ERC confirme avoir reçu une plainte visant la propriétaire de Brasil Já.

L’ERC (Entidade Reguladora para a Comunicação Social) a annoncé avoir reçu, ce mardi, une plainte d’un citoyen visant l’entreprise Tarefaprazível, Lda, propriétaire de la publication périodique BRASIL JÁ, a indiqué cette entité en réponse à des questions posées par Lusa.

Selon l’ERC, cette plainte concerne des clauses dans les contrats de prestation de services conclus avec des journalistes pigistes et une prétendue opération de vente de la publication.

Selon des journalistes de la publication contactés par Lusa, qui ont souhaité conserver l’anonymat, il s’agit de contrats limitant leurs droits et la libre pratique de leur profession, ainsi qu’une vente suspecte.

Tarefaprazível, Lda est une entreprise appartenant à des proches du député brésilien du Parti des Travailleurs, Washington Quaquá, comme l’a confirmé à Lusa le directeur du projet lors de son lancement en janvier 2024.

Dans les réponses envoyées à Lusa, l’ERC explique que ses services « vont procéder à l’analyse des éléments qui lui ont été communiqués dans le cadre de ses attributions et compétences ».

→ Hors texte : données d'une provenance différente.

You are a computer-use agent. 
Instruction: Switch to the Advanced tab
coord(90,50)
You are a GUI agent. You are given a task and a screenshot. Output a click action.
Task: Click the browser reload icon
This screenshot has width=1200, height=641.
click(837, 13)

La revue et le site BRASIL JÁ ciblent les immigrants lusophones, a expliqué à Lusa, à l’époque, le directeur de l’information de la publication, le journaliste brésilien Nonato Viegas Pereira.

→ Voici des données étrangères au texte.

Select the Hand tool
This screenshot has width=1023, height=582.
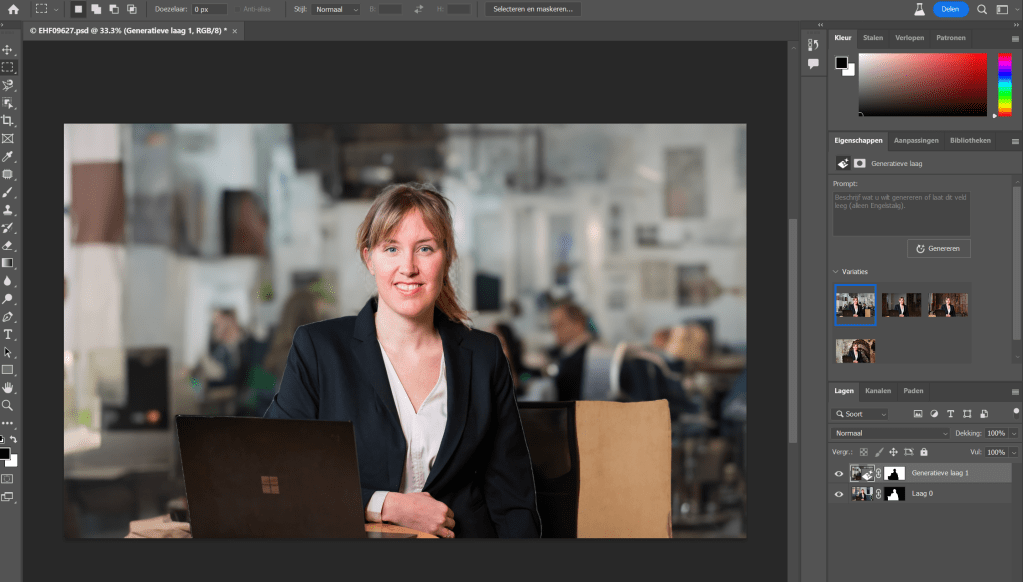click(x=8, y=387)
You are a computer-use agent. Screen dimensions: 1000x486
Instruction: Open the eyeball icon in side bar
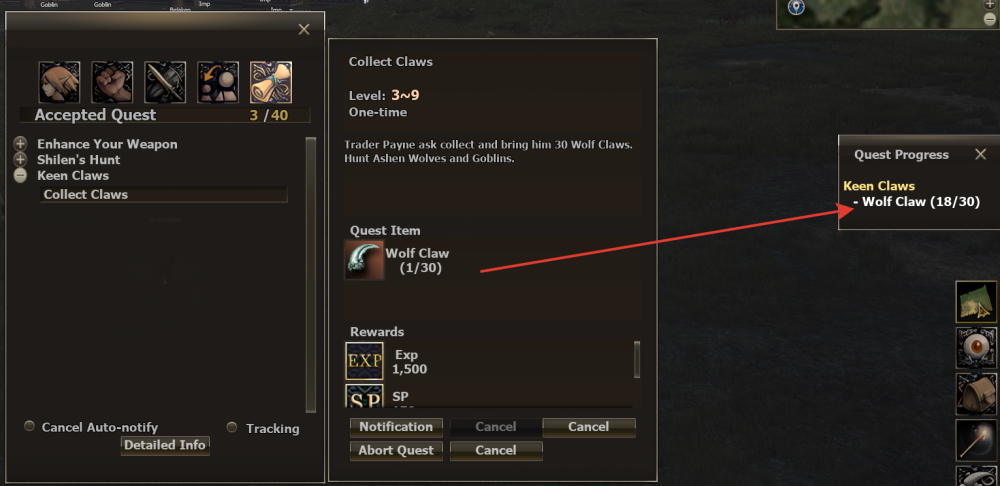[976, 348]
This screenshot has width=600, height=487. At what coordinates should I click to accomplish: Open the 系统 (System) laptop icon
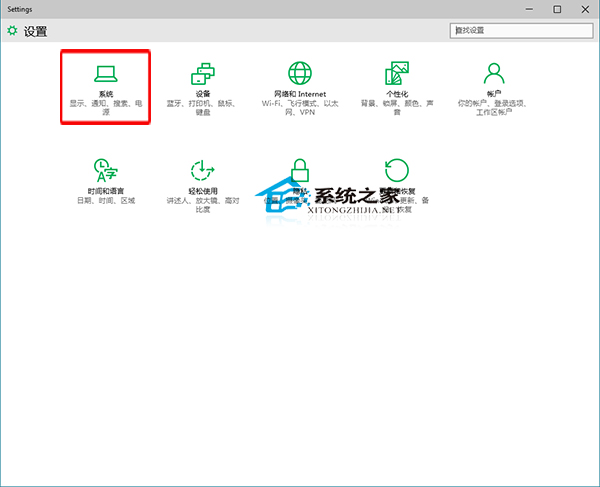105,73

Confirmant que le projet appartenait à l’entreprise familiale Tarefaprazível, avec pour actionnaires Gabriela Santos da Silva Lopes Siqueira (détenant 50%), épouse du député brésilien et un des fondateurs du PT – Parti des Travailleurs du Brésil Washington Quaquá, et Ione Cardoso Siqueira (50%).

« Elles possèdent au Brésil d’autres entreprises, aussi dans le domaine de la communication, et une maison d’édition », a précisé lors d’une interview à Lusa.

Le député du PT, parti du Président du Brésil, Lula da Silva, signait des articles d’opinion dans la publication mensuelle, où il était identifié comme sociologue et un des fondateurs de ce parti.

Cependant, le directeur de la publication a tenu à expliquer, à l’époque, que ce n’était pas le député Washington Quaquá qui était à la tête de l’affaire, puisqu’il passerait plus de temps dans son pays « en raison de son mandat de député du PT au Brésil », mais « l’entreprise, qui est familiale, compte aussi sur sa participation ».

« Une entreprise familiale, c’est cela, et c’est aussi quelque chose qui n’est pas secret », a-t-il souligné.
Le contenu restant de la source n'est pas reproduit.